* [EXERCISE]
Nothing in the records may be altered. Repeat them in full.

(Stored data)
- - - -
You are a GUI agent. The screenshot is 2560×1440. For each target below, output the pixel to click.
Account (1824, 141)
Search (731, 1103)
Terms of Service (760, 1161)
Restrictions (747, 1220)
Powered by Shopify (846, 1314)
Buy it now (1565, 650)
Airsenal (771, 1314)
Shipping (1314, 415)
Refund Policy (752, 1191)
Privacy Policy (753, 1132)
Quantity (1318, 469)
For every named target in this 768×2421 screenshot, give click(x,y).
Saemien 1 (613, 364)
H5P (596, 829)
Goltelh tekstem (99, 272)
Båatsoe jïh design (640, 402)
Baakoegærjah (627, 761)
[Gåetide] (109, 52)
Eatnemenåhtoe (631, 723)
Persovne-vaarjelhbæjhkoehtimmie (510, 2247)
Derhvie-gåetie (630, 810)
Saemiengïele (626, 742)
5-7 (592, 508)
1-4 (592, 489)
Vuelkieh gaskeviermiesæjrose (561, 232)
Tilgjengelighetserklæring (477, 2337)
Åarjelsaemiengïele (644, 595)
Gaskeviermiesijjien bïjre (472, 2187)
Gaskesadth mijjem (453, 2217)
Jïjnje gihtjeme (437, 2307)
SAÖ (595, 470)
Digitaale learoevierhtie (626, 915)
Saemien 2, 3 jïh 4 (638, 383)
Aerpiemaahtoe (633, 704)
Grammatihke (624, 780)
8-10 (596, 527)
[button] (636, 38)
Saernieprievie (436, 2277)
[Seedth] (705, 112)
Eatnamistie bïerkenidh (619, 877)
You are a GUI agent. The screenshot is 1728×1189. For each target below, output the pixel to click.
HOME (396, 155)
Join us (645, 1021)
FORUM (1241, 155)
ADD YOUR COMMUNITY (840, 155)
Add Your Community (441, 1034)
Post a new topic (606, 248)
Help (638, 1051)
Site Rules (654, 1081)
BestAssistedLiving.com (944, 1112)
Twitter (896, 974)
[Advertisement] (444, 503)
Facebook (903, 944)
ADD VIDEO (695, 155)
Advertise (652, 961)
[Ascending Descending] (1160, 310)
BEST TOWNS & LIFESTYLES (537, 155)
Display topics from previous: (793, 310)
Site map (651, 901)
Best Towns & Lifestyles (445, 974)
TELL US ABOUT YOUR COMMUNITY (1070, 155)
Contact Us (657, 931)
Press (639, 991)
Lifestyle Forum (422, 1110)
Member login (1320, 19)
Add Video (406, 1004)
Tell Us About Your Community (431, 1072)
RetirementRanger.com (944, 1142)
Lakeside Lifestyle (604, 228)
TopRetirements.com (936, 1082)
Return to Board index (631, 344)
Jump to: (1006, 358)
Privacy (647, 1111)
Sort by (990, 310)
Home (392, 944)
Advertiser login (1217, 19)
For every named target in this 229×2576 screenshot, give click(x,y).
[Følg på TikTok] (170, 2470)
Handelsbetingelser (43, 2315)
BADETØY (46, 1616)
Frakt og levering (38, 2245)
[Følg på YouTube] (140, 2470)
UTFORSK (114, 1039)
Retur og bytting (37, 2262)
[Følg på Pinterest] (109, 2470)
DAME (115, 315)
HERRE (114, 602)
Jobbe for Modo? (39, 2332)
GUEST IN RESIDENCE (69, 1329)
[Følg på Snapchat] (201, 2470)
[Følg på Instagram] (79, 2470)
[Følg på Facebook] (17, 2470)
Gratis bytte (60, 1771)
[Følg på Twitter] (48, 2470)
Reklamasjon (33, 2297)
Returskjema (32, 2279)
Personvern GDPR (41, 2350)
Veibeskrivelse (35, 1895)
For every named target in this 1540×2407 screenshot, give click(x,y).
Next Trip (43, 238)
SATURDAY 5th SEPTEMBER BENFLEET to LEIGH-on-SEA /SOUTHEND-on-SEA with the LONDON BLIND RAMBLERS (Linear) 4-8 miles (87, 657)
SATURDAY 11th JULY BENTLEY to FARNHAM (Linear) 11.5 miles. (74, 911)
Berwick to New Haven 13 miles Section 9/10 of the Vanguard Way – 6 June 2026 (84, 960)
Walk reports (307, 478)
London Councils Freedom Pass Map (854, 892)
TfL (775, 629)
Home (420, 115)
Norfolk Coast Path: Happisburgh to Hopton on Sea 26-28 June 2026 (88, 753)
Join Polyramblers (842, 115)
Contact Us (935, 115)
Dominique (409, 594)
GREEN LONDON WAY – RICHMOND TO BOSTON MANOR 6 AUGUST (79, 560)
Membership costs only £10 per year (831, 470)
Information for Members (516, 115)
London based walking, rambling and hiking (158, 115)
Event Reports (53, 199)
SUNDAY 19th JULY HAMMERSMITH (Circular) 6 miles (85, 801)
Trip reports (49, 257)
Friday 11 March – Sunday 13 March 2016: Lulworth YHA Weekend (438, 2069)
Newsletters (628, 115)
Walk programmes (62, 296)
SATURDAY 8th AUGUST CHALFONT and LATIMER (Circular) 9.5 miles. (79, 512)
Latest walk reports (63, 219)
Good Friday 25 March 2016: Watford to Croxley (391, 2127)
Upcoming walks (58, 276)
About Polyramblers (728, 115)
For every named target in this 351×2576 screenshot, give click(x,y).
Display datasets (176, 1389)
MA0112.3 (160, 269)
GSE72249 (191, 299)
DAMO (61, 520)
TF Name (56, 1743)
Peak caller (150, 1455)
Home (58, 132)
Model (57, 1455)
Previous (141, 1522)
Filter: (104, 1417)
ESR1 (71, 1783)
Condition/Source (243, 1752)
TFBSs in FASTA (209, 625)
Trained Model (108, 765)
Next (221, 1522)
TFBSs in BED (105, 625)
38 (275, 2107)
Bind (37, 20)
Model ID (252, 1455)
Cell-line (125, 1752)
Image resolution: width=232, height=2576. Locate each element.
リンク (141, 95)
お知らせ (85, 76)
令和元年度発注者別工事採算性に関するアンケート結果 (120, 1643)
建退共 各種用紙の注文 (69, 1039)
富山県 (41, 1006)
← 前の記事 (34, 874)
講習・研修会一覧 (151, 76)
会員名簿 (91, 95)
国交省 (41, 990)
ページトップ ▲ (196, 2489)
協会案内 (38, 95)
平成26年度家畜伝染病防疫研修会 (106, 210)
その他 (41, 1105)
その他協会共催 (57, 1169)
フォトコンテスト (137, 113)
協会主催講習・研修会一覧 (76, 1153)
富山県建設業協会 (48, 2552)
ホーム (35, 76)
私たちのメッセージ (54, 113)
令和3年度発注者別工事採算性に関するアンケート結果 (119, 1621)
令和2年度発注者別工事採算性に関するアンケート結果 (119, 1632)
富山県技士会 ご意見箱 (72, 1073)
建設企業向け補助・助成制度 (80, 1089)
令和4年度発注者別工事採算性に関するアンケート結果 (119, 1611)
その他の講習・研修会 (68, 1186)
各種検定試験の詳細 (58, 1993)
- - - -
* [RESPONSE AREA]
You are a GUI agent. The screenshot is 2560×1440. For each target below, output the pixel to click.
Account (1824, 141)
Search (731, 1103)
Terms of Service (760, 1161)
Restrictions (747, 1220)
Powered by Shopify (846, 1314)
Buy it now (1565, 650)
Airsenal (771, 1314)
Shipping (1314, 415)
Refund Policy (752, 1191)
Privacy Policy (753, 1132)
Quantity (1318, 469)
For every named target in this 768×2421 screenshot, give click(x,y).
Saemien 1 (613, 364)
H5P (596, 829)
Goltelh tekstem (99, 272)
Båatsoe jïh design (640, 402)
Baakoegærjah (627, 761)
[Gåetide] (109, 52)
Eatnemenåhtoe (631, 723)
Persovne-vaarjelhbæjhkoehtimmie (510, 2247)
Derhvie-gåetie (630, 810)
Saemiengïele (626, 742)
5-7 (592, 508)
1-4 (592, 489)
Vuelkieh gaskeviermiesæjrose (561, 232)
Tilgjengelighetserklæring (477, 2337)
Åarjelsaemiengïele (644, 595)
Gaskeviermiesijjien bïjre (472, 2187)
Gaskesadth mijjem (453, 2217)
Jïjnje gihtjeme (437, 2307)
SAÖ (595, 470)
Digitaale learoevierhtie (626, 915)
Saemien 2, 3 jïh 4 (638, 383)
Aerpiemaahtoe (633, 704)
Grammatihke (624, 780)
8-10 (596, 527)
[button] (636, 38)
Saernieprievie (436, 2277)
[Seedth] (705, 112)
Eatnamistie bïerkenidh (619, 877)
You are a GUI agent. The screenshot is 1728×1189. For each target below, output the pixel to click.
HOME (396, 155)
Join us (645, 1021)
FORUM (1241, 155)
ADD YOUR COMMUNITY (840, 155)
Add Your Community (441, 1034)
Post a new topic (606, 248)
Help (638, 1051)
Site Rules (654, 1081)
BestAssistedLiving.com (944, 1112)
Twitter (896, 974)
[Advertisement] (444, 503)
Facebook (903, 944)
ADD VIDEO (695, 155)
Advertise (652, 961)
[Ascending Descending] (1160, 310)
BEST TOWNS & LIFESTYLES (537, 155)
Display topics from previous: (793, 310)
Site map (651, 901)
Best Towns & Lifestyles (445, 974)
TELL US ABOUT YOUR COMMUNITY (1070, 155)
Contact Us (657, 931)
Press (639, 991)
Lifestyle Forum (422, 1110)
Member login (1320, 19)
Add Video (406, 1004)
Tell Us About Your Community (431, 1072)
RetirementRanger.com (944, 1142)
Lakeside Lifestyle (604, 228)
TopRetirements.com (936, 1082)
Return to Board index (631, 344)
Jump to: (1006, 358)
Privacy (647, 1111)
Sort by (990, 310)
Home (392, 944)
Advertiser login (1217, 19)
For every named target in this 229×2576 screenshot, give click(x,y).
[Følg på TikTok] (170, 2470)
Handelsbetingelser (43, 2315)
BADETØY (46, 1616)
Frakt og levering (38, 2245)
[Følg på YouTube] (140, 2470)
UTFORSK (114, 1039)
Retur og bytting (37, 2262)
[Følg på Pinterest] (109, 2470)
DAME (115, 315)
HERRE (114, 602)
Jobbe for Modo? (39, 2332)
GUEST IN RESIDENCE (69, 1329)
[Følg på Snapchat] (201, 2470)
[Følg på Instagram] (79, 2470)
[Følg på Facebook] (17, 2470)
Gratis bytte (60, 1771)
[Følg på Twitter] (48, 2470)
Reklamasjon (33, 2297)
Returskjema (32, 2279)
Personvern GDPR (41, 2350)
Veibeskrivelse (35, 1895)
For every named target in this 1540×2407 screenshot, give click(x,y).
Next Trip (43, 238)
SATURDAY 5th SEPTEMBER BENFLEET to LEIGH-on-SEA /SOUTHEND-on-SEA with the LONDON BLIND RAMBLERS (Linear) 4-8 miles (87, 657)
SATURDAY 11th JULY BENTLEY to FARNHAM (Linear) 11.5 miles. (74, 911)
Berwick to New Haven 13 miles Section 9/10 of the Vanguard Way – 6 June 2026 (84, 960)
Walk reports (307, 478)
London Councils Freedom Pass Map (854, 892)
TfL (775, 629)
Home (420, 115)
Norfolk Coast Path: Happisburgh to Hopton on Sea 26-28 June 2026 (88, 753)
Join Polyramblers (842, 115)
Contact Us (935, 115)
Dominique (409, 594)
GREEN LONDON WAY – RICHMOND TO BOSTON MANOR 6 AUGUST (79, 560)
Membership costs only £10 per year (831, 470)
Information for Members (516, 115)
London based walking, rambling and hiking (158, 115)
Event Reports (53, 199)
SUNDAY 19th JULY HAMMERSMITH (Circular) 6 miles (85, 801)
Trip reports (49, 257)
Friday 11 March – Sunday 13 March 2016: Lulworth YHA Weekend (438, 2069)
Newsletters (628, 115)
Walk programmes (62, 296)
SATURDAY 8th AUGUST CHALFONT and LATIMER (Circular) 9.5 miles. (79, 512)
Latest walk reports (63, 219)
Good Friday 25 March 2016: Watford to Croxley (391, 2127)
Upcoming walks (58, 276)
About Polyramblers (728, 115)
For every named target in this 351×2576 screenshot, give click(x,y).
Display datasets (176, 1389)
MA0112.3 (160, 269)
GSE72249 (191, 299)
DAMO (61, 520)
TF Name (56, 1743)
Peak caller (150, 1455)
Home (58, 132)
Model (57, 1455)
Previous (141, 1522)
Filter: (104, 1417)
ESR1 (71, 1783)
Condition/Source (243, 1752)
TFBSs in FASTA (209, 625)
Trained Model (108, 765)
Next (221, 1522)
TFBSs in BED (105, 625)
38 (275, 2107)
Bind (37, 20)
Model ID (252, 1455)
Cell-line (125, 1752)
Image resolution: width=232, height=2576. Locate each element.
リンク (141, 95)
お知らせ (85, 76)
令和元年度発注者別工事採算性に関するアンケート結果 (120, 1643)
建退共 各種用紙の注文 (69, 1039)
富山県 (41, 1006)
← 前の記事 (34, 874)
講習・研修会一覧 (151, 76)
会員名簿 (91, 95)
国交省 (41, 990)
ページトップ ▲ (196, 2489)
協会案内 (38, 95)
平成26年度家畜伝染病防疫研修会 (106, 210)
その他 (41, 1105)
その他協会共催 (57, 1169)
フォトコンテスト (137, 113)
協会主催講習・研修会一覧 (76, 1153)
富山県建設業協会 (48, 2552)
ホーム (35, 76)
私たちのメッセージ (54, 113)
令和3年度発注者別工事採算性に関するアンケート結果 (119, 1621)
令和2年度発注者別工事採算性に関するアンケート結果 (119, 1632)
富山県技士会 ご意見箱 (72, 1073)
建設企業向け補助・助成制度 (80, 1089)
令和4年度発注者別工事採算性に関するアンケート結果 (119, 1611)
その他の講習・研修会 (68, 1186)
各種検定試験の詳細 (58, 1993)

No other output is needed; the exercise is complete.